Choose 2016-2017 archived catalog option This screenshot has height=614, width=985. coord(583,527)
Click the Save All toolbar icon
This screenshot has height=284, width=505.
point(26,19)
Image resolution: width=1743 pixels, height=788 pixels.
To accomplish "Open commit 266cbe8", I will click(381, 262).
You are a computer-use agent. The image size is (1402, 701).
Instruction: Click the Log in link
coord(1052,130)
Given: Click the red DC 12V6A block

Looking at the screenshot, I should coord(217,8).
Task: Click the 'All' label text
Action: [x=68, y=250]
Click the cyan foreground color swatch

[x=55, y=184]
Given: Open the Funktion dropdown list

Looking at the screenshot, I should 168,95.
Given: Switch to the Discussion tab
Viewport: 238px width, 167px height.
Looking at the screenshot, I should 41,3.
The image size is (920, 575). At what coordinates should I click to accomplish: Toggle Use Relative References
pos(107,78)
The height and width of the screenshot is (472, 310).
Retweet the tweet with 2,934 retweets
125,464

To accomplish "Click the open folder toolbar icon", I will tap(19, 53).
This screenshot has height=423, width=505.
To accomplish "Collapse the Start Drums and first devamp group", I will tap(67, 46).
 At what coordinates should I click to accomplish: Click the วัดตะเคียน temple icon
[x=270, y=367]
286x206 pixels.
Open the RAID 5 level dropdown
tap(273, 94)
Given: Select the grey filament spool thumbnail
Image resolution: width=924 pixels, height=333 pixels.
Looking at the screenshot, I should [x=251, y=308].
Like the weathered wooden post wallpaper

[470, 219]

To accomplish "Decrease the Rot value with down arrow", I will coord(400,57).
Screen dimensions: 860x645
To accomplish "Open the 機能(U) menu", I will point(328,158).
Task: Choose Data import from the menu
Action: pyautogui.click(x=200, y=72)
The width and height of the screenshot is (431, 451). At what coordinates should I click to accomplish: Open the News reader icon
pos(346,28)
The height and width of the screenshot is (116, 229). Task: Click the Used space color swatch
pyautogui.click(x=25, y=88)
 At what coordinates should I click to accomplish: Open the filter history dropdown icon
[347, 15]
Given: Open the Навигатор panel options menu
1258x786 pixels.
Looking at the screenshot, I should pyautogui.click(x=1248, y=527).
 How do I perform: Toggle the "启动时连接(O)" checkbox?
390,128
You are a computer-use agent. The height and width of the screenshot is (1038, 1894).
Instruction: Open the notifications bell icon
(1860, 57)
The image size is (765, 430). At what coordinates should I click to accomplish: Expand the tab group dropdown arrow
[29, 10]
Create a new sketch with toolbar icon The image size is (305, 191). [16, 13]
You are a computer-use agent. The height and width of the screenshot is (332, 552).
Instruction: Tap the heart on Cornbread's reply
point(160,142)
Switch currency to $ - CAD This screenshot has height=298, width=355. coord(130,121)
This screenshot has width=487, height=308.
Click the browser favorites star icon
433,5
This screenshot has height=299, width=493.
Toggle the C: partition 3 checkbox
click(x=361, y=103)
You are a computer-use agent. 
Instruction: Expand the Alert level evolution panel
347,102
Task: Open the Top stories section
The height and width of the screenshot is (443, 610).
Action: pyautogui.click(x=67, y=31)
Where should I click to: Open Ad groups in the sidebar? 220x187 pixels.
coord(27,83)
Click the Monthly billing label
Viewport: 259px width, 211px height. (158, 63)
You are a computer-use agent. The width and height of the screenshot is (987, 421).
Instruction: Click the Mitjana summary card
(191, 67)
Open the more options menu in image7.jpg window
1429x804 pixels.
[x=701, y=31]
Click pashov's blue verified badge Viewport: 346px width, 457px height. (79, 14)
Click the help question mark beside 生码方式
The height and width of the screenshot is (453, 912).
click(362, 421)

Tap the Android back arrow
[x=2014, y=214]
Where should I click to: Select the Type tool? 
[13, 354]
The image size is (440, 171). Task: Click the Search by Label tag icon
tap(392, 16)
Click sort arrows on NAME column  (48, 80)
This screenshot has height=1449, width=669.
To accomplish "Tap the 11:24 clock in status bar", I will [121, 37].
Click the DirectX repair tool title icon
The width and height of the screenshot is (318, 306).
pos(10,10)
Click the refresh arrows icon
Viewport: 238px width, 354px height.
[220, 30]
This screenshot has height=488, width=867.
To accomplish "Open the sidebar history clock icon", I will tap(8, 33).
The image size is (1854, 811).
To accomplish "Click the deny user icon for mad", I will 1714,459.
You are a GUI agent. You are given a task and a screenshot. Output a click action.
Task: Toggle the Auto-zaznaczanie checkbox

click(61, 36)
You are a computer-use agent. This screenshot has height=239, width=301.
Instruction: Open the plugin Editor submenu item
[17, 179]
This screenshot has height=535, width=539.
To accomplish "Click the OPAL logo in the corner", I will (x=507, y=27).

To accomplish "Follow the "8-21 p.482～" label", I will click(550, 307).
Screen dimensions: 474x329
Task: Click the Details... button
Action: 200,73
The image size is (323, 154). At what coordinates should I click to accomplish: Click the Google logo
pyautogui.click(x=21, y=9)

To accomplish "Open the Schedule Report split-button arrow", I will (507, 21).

============================================================

## Exercise directions
Reproduce all of the lines above verbatim, with no alterations.

## Final result
Choose 2016-2017 archived catalog option This screenshot has height=614, width=985. coord(583,527)
Click the Save All toolbar icon
This screenshot has height=284, width=505.
point(26,19)
Image resolution: width=1743 pixels, height=788 pixels.
To accomplish "Open commit 266cbe8", I will click(381, 262).
You are a computer-use agent. The image size is (1402, 701).
Instruction: Click the Log in link
coord(1052,130)
Given: Click the red DC 12V6A block

Looking at the screenshot, I should coord(217,8).
Task: Click the 'All' label text
Action: [x=68, y=250]
Click the cyan foreground color swatch

[x=55, y=184]
Given: Open the Funktion dropdown list

Looking at the screenshot, I should 168,95.
Given: Switch to the Discussion tab
Viewport: 238px width, 167px height.
Looking at the screenshot, I should 41,3.
The image size is (920, 575). At what coordinates should I click to accomplish: Toggle Use Relative References
pos(107,78)
The height and width of the screenshot is (472, 310).
Retweet the tweet with 2,934 retweets
125,464

To accomplish "Click the open folder toolbar icon", I will tap(19, 53).
This screenshot has height=423, width=505.
To accomplish "Collapse the Start Drums and first devamp group", I will tap(67, 46).
 At what coordinates should I click to accomplish: Click the วัดตะเคียน temple icon
[x=270, y=367]
286x206 pixels.
Open the RAID 5 level dropdown
tap(273, 94)
Given: Select the grey filament spool thumbnail
Image resolution: width=924 pixels, height=333 pixels.
Looking at the screenshot, I should [x=251, y=308].
Like the weathered wooden post wallpaper

[470, 219]

To accomplish "Decrease the Rot value with down arrow", I will coord(400,57).
Screen dimensions: 860x645
To accomplish "Open the 機能(U) menu", I will point(328,158).
Task: Choose Data import from the menu
Action: pyautogui.click(x=200, y=72)
The width and height of the screenshot is (431, 451). At what coordinates should I click to accomplish: Open the News reader icon
pos(346,28)
The height and width of the screenshot is (116, 229). Task: Click the Used space color swatch
pyautogui.click(x=25, y=88)
 At what coordinates should I click to accomplish: Open the filter history dropdown icon
[347, 15]
Given: Open the Навигатор panel options menu
1258x786 pixels.
Looking at the screenshot, I should pyautogui.click(x=1248, y=527).
 How do I perform: Toggle the "启动时连接(O)" checkbox?
390,128
You are a computer-use agent. The height and width of the screenshot is (1038, 1894).
Instruction: Open the notifications bell icon
(1860, 57)
The image size is (765, 430). At what coordinates should I click to accomplish: Expand the tab group dropdown arrow
[29, 10]
Create a new sketch with toolbar icon The image size is (305, 191). [16, 13]
You are a computer-use agent. The height and width of the screenshot is (332, 552).
Instruction: Tap the heart on Cornbread's reply
point(160,142)
Switch currency to $ - CAD This screenshot has height=298, width=355. coord(130,121)
This screenshot has width=487, height=308.
Click the browser favorites star icon
433,5
This screenshot has height=299, width=493.
Toggle the C: partition 3 checkbox
click(x=361, y=103)
You are a computer-use agent. 
Instruction: Expand the Alert level evolution panel
347,102
Task: Open the Top stories section
The height and width of the screenshot is (443, 610).
Action: pyautogui.click(x=67, y=31)
Where should I click to: Open Ad groups in the sidebar? 220x187 pixels.
coord(27,83)
Click the Monthly billing label
Viewport: 259px width, 211px height. (158, 63)
You are a computer-use agent. The width and height of the screenshot is (987, 421).
Instruction: Click the Mitjana summary card
(191, 67)
Open the more options menu in image7.jpg window
1429x804 pixels.
[x=701, y=31]
Click pashov's blue verified badge Viewport: 346px width, 457px height. (79, 14)
Click the help question mark beside 生码方式
The height and width of the screenshot is (453, 912).
click(362, 421)

Tap the Android back arrow
[x=2014, y=214]
Where should I click to: Select the Type tool? 
[13, 354]
The image size is (440, 171). Task: Click the Search by Label tag icon
tap(392, 16)
Click sort arrows on NAME column  (48, 80)
This screenshot has height=1449, width=669.
To accomplish "Tap the 11:24 clock in status bar", I will [121, 37].
Click the DirectX repair tool title icon
The width and height of the screenshot is (318, 306).
pos(10,10)
Click the refresh arrows icon
Viewport: 238px width, 354px height.
[220, 30]
This screenshot has height=488, width=867.
To accomplish "Open the sidebar history clock icon", I will tap(8, 33).
The image size is (1854, 811).
To accomplish "Click the deny user icon for mad", I will 1714,459.
You are a GUI agent. You are given a task and a screenshot. Output a click action.
Task: Toggle the Auto-zaznaczanie checkbox

click(61, 36)
You are a computer-use agent. This screenshot has height=239, width=301.
Instruction: Open the plugin Editor submenu item
[17, 179]
This screenshot has height=535, width=539.
To accomplish "Click the OPAL logo in the corner", I will (x=507, y=27).

To accomplish "Follow the "8-21 p.482～" label", I will click(550, 307).
Screen dimensions: 474x329
Task: Click the Details... button
Action: 200,73
The image size is (323, 154). At what coordinates should I click to accomplish: Click the Google logo
pyautogui.click(x=21, y=9)

To accomplish "Open the Schedule Report split-button arrow", I will (507, 21).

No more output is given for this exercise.